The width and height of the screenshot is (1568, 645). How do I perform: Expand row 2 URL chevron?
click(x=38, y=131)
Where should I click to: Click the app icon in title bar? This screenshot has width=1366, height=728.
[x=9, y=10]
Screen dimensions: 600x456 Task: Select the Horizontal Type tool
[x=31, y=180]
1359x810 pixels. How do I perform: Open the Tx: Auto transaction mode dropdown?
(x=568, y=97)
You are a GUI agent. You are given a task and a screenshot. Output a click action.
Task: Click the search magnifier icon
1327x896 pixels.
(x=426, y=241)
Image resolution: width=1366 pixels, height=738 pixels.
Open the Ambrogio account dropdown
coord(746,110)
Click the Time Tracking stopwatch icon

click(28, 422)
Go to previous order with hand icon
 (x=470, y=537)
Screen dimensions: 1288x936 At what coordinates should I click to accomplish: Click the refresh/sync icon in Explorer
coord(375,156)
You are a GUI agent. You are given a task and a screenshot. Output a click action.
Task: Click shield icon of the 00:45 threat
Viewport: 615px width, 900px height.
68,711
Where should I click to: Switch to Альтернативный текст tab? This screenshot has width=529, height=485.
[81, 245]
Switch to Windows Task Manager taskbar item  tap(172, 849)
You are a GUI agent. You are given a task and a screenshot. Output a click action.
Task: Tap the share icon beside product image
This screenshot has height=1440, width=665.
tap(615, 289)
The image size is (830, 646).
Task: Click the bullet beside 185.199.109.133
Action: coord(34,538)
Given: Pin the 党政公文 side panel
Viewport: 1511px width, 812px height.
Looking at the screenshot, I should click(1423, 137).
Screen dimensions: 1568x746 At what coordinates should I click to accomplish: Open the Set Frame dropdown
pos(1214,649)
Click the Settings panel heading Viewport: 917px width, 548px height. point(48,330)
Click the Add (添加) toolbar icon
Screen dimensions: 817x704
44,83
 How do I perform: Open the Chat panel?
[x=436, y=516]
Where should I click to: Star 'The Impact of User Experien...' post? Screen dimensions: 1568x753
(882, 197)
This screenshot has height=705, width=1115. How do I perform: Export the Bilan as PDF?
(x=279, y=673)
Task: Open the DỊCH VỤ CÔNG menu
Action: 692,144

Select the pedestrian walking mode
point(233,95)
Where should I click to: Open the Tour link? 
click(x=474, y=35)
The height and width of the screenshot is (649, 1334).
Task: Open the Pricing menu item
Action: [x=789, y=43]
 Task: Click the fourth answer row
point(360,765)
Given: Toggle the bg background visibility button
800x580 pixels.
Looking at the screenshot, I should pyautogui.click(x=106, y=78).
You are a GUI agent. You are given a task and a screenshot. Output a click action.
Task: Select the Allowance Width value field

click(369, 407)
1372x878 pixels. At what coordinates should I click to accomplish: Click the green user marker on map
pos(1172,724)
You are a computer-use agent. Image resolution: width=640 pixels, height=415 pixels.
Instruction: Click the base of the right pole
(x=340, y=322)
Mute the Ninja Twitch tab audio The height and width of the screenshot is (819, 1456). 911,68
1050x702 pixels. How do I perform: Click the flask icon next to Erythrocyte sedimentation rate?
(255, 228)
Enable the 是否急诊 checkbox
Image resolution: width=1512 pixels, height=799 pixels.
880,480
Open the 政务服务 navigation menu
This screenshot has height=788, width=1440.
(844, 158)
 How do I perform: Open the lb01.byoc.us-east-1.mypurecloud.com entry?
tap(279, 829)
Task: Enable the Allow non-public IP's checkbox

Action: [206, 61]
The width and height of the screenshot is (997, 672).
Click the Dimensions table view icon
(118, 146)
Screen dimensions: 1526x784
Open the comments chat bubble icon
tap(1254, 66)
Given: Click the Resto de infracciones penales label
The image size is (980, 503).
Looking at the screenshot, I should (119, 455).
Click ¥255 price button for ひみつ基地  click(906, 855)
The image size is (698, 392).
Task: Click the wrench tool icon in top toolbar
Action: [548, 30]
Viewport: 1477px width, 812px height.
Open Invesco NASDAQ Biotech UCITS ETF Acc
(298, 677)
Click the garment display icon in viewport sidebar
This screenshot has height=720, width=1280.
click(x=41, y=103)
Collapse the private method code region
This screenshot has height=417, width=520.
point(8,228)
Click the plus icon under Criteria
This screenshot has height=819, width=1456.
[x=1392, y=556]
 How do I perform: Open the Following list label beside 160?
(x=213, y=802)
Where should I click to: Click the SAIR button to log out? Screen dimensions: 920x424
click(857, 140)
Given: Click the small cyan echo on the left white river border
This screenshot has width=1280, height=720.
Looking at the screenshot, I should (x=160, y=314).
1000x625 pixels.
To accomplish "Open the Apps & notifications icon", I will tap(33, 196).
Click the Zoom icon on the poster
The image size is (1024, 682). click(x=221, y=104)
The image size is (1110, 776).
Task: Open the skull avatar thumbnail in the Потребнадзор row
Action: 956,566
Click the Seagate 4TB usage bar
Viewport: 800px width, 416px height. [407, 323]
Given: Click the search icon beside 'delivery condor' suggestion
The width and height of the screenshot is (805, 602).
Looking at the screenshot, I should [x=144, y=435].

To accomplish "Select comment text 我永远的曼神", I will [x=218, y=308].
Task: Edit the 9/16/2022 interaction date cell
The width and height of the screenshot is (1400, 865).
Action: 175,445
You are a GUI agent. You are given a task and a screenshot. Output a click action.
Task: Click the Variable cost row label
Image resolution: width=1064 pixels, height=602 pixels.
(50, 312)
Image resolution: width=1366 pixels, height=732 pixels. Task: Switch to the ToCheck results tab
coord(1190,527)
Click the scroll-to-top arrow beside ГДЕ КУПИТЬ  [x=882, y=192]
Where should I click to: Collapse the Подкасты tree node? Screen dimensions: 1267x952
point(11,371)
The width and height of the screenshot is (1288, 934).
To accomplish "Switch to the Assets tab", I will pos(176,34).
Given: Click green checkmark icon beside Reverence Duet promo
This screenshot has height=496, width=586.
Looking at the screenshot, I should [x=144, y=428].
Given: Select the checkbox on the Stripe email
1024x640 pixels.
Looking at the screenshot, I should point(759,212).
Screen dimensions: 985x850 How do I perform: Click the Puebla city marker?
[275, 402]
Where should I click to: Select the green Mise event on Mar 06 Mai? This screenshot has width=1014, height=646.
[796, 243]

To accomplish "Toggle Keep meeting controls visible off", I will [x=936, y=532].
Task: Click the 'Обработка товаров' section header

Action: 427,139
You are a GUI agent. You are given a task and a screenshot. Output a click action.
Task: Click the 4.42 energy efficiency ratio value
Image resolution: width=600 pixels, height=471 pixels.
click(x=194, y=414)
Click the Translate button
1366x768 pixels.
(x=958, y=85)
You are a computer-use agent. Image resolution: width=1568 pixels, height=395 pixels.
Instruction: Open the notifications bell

Written request:
Rewrite the records above, swapping every "Screen dimensions" for "Screen size" and changing nothing else.

Solved problem:
The width and height of the screenshot is (1568, 645). How do I perform: Expand row 2 URL chevron?
click(x=38, y=131)
Where should I click to: Click the app icon in title bar? This screenshot has width=1366, height=728.
[x=9, y=10]
Screen size: 600x456 Task: Select the Horizontal Type tool
[x=31, y=180]
1359x810 pixels. How do I perform: Open the Tx: Auto transaction mode dropdown?
(x=568, y=97)
You are a GUI agent. You are given a task and a screenshot. Output a click action.
Task: Click the search magnifier icon
1327x896 pixels.
(x=426, y=241)
Image resolution: width=1366 pixels, height=738 pixels.
Open the Ambrogio account dropdown
coord(746,110)
Click the Time Tracking stopwatch icon

click(28, 422)
Go to previous order with hand icon
 (x=470, y=537)
Screen size: 1288x936 At what coordinates should I click to accomplish: Click the refresh/sync icon in Explorer
coord(375,156)
You are a GUI agent. You are given a task and a screenshot. Output a click action.
Task: Click shield icon of the 00:45 threat
Viewport: 615px width, 900px height.
68,711
Where should I click to: Switch to Альтернативный текст tab? This screenshot has width=529, height=485.
[81, 245]
Switch to Windows Task Manager taskbar item  tap(172, 849)
You are a GUI agent. You are given a task and a screenshot. Output a click action.
Task: Tap the share icon beside product image
This screenshot has height=1440, width=665.
tap(615, 289)
The image size is (830, 646).
Task: Click the bullet beside 185.199.109.133
Action: coord(34,538)
Given: Pin the 党政公文 side panel
Viewport: 1511px width, 812px height.
Looking at the screenshot, I should click(1423, 137).
Screen size: 1568x746 At what coordinates should I click to accomplish: Open the Set Frame dropdown
pos(1214,649)
Click the Settings panel heading Viewport: 917px width, 548px height. point(48,330)
Click the Add (添加) toolbar icon
Screen size: 817x704
44,83
 How do I perform: Open the Chat panel?
[x=436, y=516]
Where should I click to: Star 'The Impact of User Experien...' post? Screen size: 1568x753
(882, 197)
This screenshot has height=705, width=1115. How do I perform: Export the Bilan as PDF?
(x=279, y=673)
Task: Open the DỊCH VỤ CÔNG menu
Action: 692,144

Select the pedestrian walking mode
point(233,95)
Where should I click to: Open the Tour link? 
click(x=474, y=35)
The height and width of the screenshot is (649, 1334).
Task: Open the Pricing menu item
Action: [x=789, y=43]
 Task: Click the fourth answer row
point(360,765)
Given: Toggle the bg background visibility button
800x580 pixels.
Looking at the screenshot, I should pyautogui.click(x=106, y=78).
You are a GUI agent. You are given a task and a screenshot. Output a click action.
Task: Select the Allowance Width value field

click(369, 407)
1372x878 pixels. At what coordinates should I click to accomplish: Click the green user marker on map
pos(1172,724)
You are a computer-use agent. Image resolution: width=640 pixels, height=415 pixels.
Instruction: Click the base of the right pole
(x=340, y=322)
Mute the Ninja Twitch tab audio The height and width of the screenshot is (819, 1456). 911,68
1050x702 pixels. How do I perform: Click the flask icon next to Erythrocyte sedimentation rate?
(255, 228)
Enable the 是否急诊 checkbox
Image resolution: width=1512 pixels, height=799 pixels.
880,480
Open the 政务服务 navigation menu
This screenshot has height=788, width=1440.
(844, 158)
 How do I perform: Open the lb01.byoc.us-east-1.mypurecloud.com entry?
tap(279, 829)
Task: Enable the Allow non-public IP's checkbox

Action: [206, 61]
The width and height of the screenshot is (997, 672).
Click the Dimensions table view icon
(118, 146)
Screen size: 1526x784
Open the comments chat bubble icon
tap(1254, 66)
Given: Click the Resto de infracciones penales label
The image size is (980, 503).
Looking at the screenshot, I should (119, 455).
Click ¥255 price button for ひみつ基地  click(906, 855)
The image size is (698, 392).
Task: Click the wrench tool icon in top toolbar
Action: [548, 30]
Viewport: 1477px width, 812px height.
Open Invesco NASDAQ Biotech UCITS ETF Acc
(298, 677)
Click the garment display icon in viewport sidebar
This screenshot has height=720, width=1280.
click(x=41, y=103)
Collapse the private method code region
This screenshot has height=417, width=520.
point(8,228)
Click the plus icon under Criteria
This screenshot has height=819, width=1456.
[x=1392, y=556]
 How do I perform: Open the Following list label beside 160?
(x=213, y=802)
Where should I click to: Click the SAIR button to log out? Screen size: 920x424
click(857, 140)
Given: Click the small cyan echo on the left white river border
This screenshot has width=1280, height=720.
Looking at the screenshot, I should (x=160, y=314).
1000x625 pixels.
To accomplish "Open the Apps & notifications icon", I will tap(33, 196).
Click the Zoom icon on the poster
The image size is (1024, 682). click(x=221, y=104)
The image size is (1110, 776).
Task: Open the skull avatar thumbnail in the Потребнадзор row
Action: 956,566
Click the Seagate 4TB usage bar
Viewport: 800px width, 416px height. [407, 323]
Given: Click the search icon beside 'delivery condor' suggestion
The width and height of the screenshot is (805, 602).
Looking at the screenshot, I should [x=144, y=435].

To accomplish "Select comment text 我永远的曼神", I will [x=218, y=308].
Task: Edit the 9/16/2022 interaction date cell
The width and height of the screenshot is (1400, 865).
Action: 175,445
You are a GUI agent. You are given a task and a screenshot. Output a click action.
Task: Click the Variable cost row label
Image resolution: width=1064 pixels, height=602 pixels.
(50, 312)
Image resolution: width=1366 pixels, height=732 pixels. Task: Switch to the ToCheck results tab
coord(1190,527)
Click the scroll-to-top arrow beside ГДЕ КУПИТЬ  [x=882, y=192]
Where should I click to: Collapse the Подкасты tree node? Screen size: 1267x952
point(11,371)
The width and height of the screenshot is (1288, 934).
To accomplish "Switch to the Assets tab", I will pos(176,34).
Given: Click green checkmark icon beside Reverence Duet promo
This screenshot has height=496, width=586.
Looking at the screenshot, I should [x=144, y=428].
Given: Select the checkbox on the Stripe email
1024x640 pixels.
Looking at the screenshot, I should point(759,212).
Screen size: 985x850 How do I perform: Click the Puebla city marker?
[275, 402]
Where should I click to: Select the green Mise event on Mar 06 Mai? This screenshot has width=1014, height=646.
[796, 243]

To accomplish "Toggle Keep meeting controls visible off", I will [x=936, y=532].
Task: Click the 'Обработка товаров' section header

Action: 427,139
You are a GUI agent. You are given a task and a screenshot. Output a click action.
Task: Click the 4.42 energy efficiency ratio value
Image resolution: width=600 pixels, height=471 pixels.
click(x=194, y=414)
Click the Translate button
1366x768 pixels.
(x=958, y=85)
You are a computer-use agent. Image resolution: width=1568 pixels, height=395 pixels.
Instruction: Open the notifications bell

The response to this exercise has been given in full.